The goal of this internship is to build transferable expertise in agent evaluation engineering: evaluating tool use, measuring trajectory quality, designing benchmarks, analyzing traces, comparing model and prompt variants, and improving the reliability of agentic AI systems.

This role is ideal for someone interested in future opportunities in LLM agent evaluation, AI safety evaluation, research engineering, LLMOps, or applied AI infrastructure.

Research the state-of-the-art agentic workflow evaluation frameworks in the industry and in the research field.
Apply the theory to build automated evaluation pipelines that can run agent scenarios, capture execution artifacts, score results, and detect regressions.
Evaluate tool-use behavior, including whether the agent selects the right tool, passes correct arguments, avoids unnecessary calls, and handles tool errors appropriately.
Analyze agent trajectories using traces, logs, intermediate steps, and final outputs to identify reasoning failures, context misuse, hallucinated assumptions, and brittle workflow patterns.
Design metrics for agent reliability, including success rate, tool-call precision, argument accuracy, recovery rate, retry count, latency, cost, and safety-related failure rates.
Create reusable evaluation datasets from synthetic cases, golden workflows, and real anonymized executions.
Support experiments comparing prompts, model providers, tool descriptions, memory strategies, context construction methods, and execution modes.
Help build human evaluation workflows and rubrics for judging agent correctness, faithfulness, usefulness, and risk awareness.
Work with engineers to translate evaluation findings into better tests, monitoring signals, tool interfaces, prompts, and guardrails.
Potentially compose research papers and publish in scientific conferences.

Who We Look For

Currently pursuing or recent graduates of a Master’s or PhD degree in Computer Science, Artificial Intelligence, Machine Learning, Software Engineering, Data Science, or a related field.
Strong Python fundamentals and interest in AI systems.
Curious about how LLM agents work, fail, and improve.
Interested in evaluation methodology, not just application building.
Comfortable reading logs, traces, test cases, and structured data.
Detail-oriented and able to define clear, measurable criteria for ambiguous agent behavior.
Prior experience with LLMs, LangChain-like agents, tool calling, pytest, data analysis, or observability tools is helpful but not required.

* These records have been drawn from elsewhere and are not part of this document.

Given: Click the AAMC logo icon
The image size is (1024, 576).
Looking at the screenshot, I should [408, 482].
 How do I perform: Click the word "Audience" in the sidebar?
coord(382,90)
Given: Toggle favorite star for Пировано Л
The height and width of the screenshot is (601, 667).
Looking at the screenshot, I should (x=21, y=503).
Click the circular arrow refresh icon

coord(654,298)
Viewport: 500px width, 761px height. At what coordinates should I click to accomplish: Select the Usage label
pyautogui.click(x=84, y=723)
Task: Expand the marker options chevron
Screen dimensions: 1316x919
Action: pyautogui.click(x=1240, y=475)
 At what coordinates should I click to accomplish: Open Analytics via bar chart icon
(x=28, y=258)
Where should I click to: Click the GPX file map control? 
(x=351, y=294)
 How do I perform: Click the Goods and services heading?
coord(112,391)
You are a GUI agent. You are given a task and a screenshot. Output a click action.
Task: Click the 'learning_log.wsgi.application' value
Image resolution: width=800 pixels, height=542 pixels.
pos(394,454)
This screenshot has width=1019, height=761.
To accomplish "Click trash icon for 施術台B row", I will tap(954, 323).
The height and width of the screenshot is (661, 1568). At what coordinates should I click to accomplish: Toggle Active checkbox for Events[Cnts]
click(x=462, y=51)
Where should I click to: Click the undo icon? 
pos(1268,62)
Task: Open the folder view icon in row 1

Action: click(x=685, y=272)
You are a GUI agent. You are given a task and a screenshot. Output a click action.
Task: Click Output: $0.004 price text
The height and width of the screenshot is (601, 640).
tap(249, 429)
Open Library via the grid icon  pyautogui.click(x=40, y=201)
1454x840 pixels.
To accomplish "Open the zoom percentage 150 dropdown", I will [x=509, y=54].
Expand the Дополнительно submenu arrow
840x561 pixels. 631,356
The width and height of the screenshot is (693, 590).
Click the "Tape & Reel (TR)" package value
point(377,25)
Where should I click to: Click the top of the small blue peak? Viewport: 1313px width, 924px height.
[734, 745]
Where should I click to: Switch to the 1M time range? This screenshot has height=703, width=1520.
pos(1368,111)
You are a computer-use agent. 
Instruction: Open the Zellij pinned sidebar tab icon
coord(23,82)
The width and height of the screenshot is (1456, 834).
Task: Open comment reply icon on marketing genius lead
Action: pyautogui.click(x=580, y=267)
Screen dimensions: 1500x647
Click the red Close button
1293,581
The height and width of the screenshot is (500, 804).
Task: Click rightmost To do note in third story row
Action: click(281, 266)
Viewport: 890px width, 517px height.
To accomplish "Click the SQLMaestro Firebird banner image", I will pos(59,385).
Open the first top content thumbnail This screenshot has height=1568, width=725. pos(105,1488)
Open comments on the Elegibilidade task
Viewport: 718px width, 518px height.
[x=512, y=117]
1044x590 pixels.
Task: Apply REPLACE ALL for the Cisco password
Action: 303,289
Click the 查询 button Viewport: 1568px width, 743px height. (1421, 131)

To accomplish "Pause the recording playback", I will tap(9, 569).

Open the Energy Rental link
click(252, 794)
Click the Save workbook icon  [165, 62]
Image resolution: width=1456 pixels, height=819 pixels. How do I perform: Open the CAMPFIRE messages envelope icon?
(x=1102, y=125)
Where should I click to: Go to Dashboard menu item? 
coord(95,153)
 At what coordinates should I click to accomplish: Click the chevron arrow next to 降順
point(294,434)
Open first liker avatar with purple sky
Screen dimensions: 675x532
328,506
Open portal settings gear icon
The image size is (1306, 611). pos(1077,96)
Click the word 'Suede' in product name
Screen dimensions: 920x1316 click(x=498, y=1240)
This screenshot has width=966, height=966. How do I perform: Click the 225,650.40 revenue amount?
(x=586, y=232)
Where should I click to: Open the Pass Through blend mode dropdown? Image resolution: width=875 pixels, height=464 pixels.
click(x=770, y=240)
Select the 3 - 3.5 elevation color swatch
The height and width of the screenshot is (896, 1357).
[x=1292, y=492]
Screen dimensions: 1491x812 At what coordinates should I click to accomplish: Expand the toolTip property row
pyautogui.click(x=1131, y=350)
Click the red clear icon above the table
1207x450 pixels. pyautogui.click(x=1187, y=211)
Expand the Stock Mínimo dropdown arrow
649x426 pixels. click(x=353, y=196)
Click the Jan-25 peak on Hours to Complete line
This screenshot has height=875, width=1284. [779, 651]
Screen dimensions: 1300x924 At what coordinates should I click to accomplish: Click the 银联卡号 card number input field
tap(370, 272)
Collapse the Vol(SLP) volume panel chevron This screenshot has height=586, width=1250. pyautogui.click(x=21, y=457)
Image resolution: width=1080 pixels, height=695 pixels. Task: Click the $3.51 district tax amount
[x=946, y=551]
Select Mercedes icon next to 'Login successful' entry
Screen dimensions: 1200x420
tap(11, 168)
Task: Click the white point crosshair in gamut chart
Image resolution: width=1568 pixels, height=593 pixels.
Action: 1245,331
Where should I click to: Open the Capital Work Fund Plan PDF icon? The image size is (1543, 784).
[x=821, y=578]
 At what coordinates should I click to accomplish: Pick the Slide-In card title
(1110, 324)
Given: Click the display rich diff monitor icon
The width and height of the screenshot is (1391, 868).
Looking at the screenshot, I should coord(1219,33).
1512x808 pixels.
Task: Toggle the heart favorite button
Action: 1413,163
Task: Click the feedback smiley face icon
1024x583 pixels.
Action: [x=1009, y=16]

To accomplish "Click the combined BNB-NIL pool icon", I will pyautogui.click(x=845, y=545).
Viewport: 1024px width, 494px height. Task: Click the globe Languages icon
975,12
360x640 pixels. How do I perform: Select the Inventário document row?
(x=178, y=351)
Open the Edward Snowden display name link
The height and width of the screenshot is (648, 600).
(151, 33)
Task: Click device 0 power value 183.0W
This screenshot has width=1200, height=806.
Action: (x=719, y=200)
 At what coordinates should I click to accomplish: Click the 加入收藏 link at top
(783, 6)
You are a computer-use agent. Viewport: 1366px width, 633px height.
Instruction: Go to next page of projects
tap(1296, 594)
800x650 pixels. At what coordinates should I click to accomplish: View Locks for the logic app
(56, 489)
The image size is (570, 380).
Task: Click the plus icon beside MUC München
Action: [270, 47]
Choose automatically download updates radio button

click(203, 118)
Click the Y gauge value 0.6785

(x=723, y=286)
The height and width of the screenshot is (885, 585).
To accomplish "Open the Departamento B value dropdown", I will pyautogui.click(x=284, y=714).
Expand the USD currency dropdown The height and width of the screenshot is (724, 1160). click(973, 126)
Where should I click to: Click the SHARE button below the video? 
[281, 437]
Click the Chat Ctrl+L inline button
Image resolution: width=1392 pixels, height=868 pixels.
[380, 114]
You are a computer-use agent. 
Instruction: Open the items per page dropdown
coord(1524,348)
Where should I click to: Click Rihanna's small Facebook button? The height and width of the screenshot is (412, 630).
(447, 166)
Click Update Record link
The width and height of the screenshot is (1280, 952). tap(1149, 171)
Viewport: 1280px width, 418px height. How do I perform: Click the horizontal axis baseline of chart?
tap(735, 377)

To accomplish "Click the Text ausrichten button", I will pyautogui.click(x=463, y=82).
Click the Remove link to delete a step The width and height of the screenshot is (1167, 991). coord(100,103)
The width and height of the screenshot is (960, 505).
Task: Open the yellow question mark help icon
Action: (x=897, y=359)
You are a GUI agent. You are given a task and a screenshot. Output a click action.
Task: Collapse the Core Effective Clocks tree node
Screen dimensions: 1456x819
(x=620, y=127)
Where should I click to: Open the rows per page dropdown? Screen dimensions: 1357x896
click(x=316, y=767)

Equal Employment Opportunity at Tencent

As an equal opportunity employer, we firmly believe that diverse voices fuel our innovation and allow us to better serve our users and the community. We foster an environment where every employee of Tencent feels supported and inspired to achieve individual and common goals.

Aplyr's read

Tencent is a tech giant shaping digital landscapes with a diverse portfolio, attracting talent in gaming, AI, and internet services.
Synthesized from recent postings & public sources

What's promising

•Tencent's vast digital ecosystem offers diverse career paths in gaming, AI, and cloud services.
•Strong global presence provides opportunities for international career growth and collaboration.
•Investment in cutting-edge technology fosters innovation and skill development.

What to watch

•Regulatory scrutiny in China poses challenges for business operations and strategy.
•High competition in the tech sector may limit rapid career advancement.
•Complex organizational structure can lead to bureaucratic decision-making processes.

Why Tencent

•Tencent's WeChat platform integrates social, payment, and service functionalities uniquely.
•Pioneering investments in AI and gaming set it apart in tech innovation.
•Extensive partnerships and investments in global tech companies enhance its influence.

Aplyr’s read is generated by AI from public sources. Was it useful?

About Tencent

Tencent

tencent.com

View company

Tencent is a Chinese multinational conglomerate holding company with subsidiaries in various internet-related services and products, entertainment, AI, and technology.